Last week, I blogged about the way creative people seem to be good at shifting their energy into the things that require the most creativity. They make a sketch, a jig, an outline to keep make the finicky parts less labor intensive.
One of my favorite law school professors told me that when he practiced at a big law firm, he seldom even made a phone call without jotting the bullet points he needed to cover first. I was a little surprised that someone as smart as he was would feel any need to take the time to do that, but he said it helped him be more efficient. He was right.
It’s easy to find myself resisting this kind of meta-work, either avoiding it or feeling very ill at ease while doing it because some is very prudent but it very easily devolves into time-wasting. It’s easy to dither. It’s easy to multiply busywork.
The task seems harder as you unwittingly load yourself down with additional criteria. Eventually the definition of success is well beyond the scope of the need, you are hemorrhaging joy, energy, and time you could have spent making something good enough.
It’s tempting, especially once burned by this kind of slog, and even more when time is limited, to just roll up your sleeves and start without even knowing what success is. In this case, you can also burn through far too much joy, energy, and time, only to find your energies misdirected. Then, not only is the wrong thing built, but you now have to tear it down before you can restart with whatever you can salvage.
In either case it’s easy to feel like you deserve better results because you’re working hard when you’re acutally wasting time. I want to concentrate my energy on the important stuff, building a hoist instead of breaking my back. Drafting a short outline instead of writing a malformed document that changes objectives midway through and requires a lot more editing and rewriting.
The trick is to know when the work-saving work is saving work. (Heh.) Some kind of criteria are required for good work. This too can depelete some verve and create some psychological overhead. Too bad. Doesn’t seem to be much of a way around it, does there?
There are a few things that help though.
Experience. This seems to be one of the marks of a pro. She has some good outlines for common tasks, and an idea how long it will take to flesh them out just enough to get into the real work.

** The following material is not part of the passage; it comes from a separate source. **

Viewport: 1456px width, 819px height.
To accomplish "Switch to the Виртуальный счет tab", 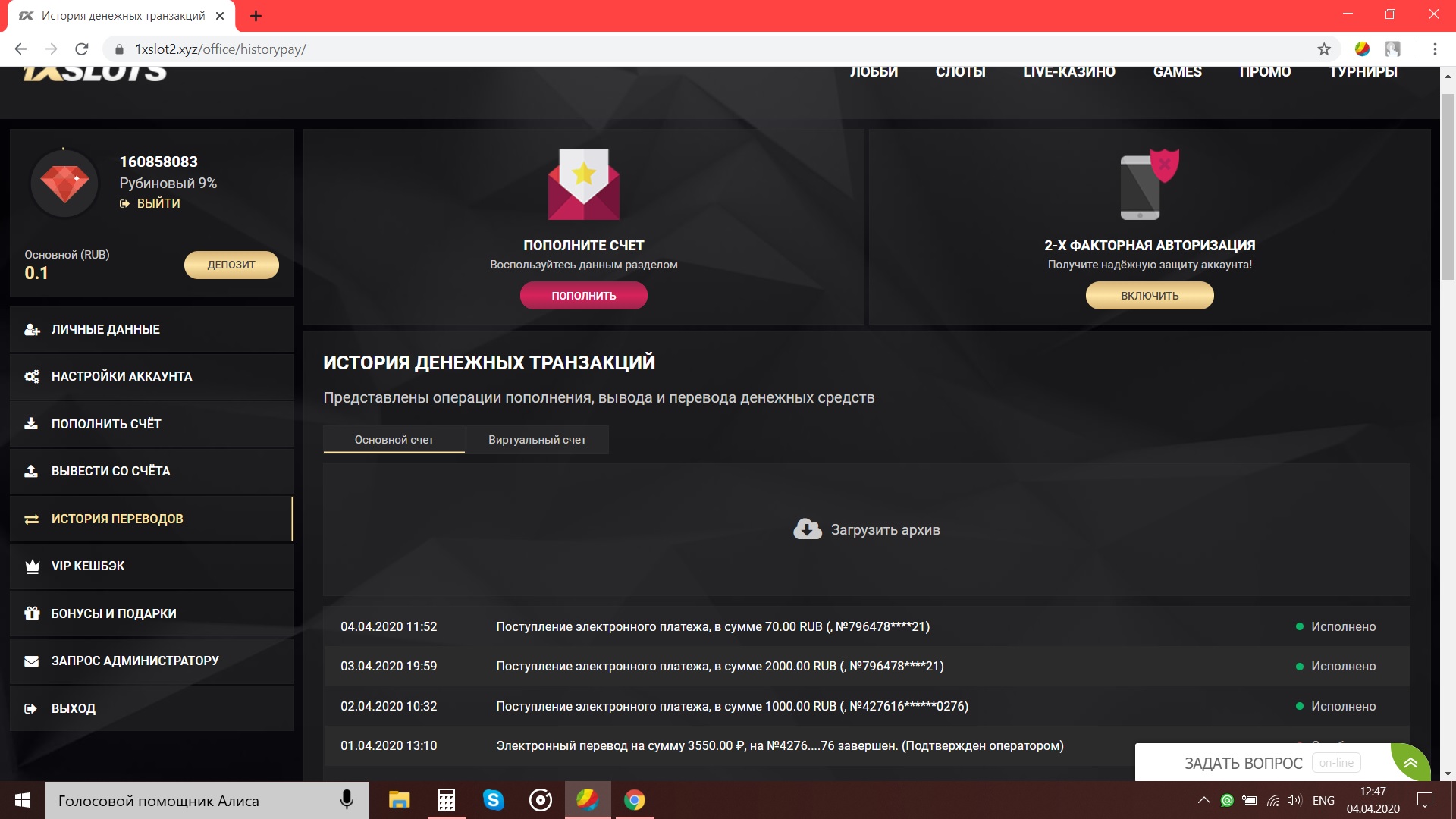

Great. What’s a newbie to do while gaining all this valuable judgement?
Have your pi. I have friend who told me that when he was in a Harvard physics lab they (at least somewhat jokingly) referred to the, “pi factor,” in estimating time: Whatever your estimate was multiply by about 3.14. Whatever the tool is, allow some extra time where you don’t yet have much experience.
Eschew perfectionism – especially about meta-work. Note the little turntable Howarth made in the making-of video from the last post. It is a clean, functional, unstained, unpainted, assembly designed to do the job well behind the scenes. Zero additional attention required.
Timers. Bar examinees practice dividing their time up to read and understand essay questions, write a good outline, and then cover the important stuff first so that when they need to write answers under pressure on exam day, they can do it fast.
As a law student, I adapted this idea applying the Merlin Mann’s idea of a “dash” to the meta-work by setting a timer when I wasn’t sure valuable my metawork was going to be. I’d make a quick estimate of the available time and the value of what I was doing, and then set a timer and work a hard as I could until it tolled.
When it did, I used what I had. If it didn’t turn out to be useful, I could abandon it without losing very much time, and give more energy and focus to the real work with one less doubt tugging at my attention.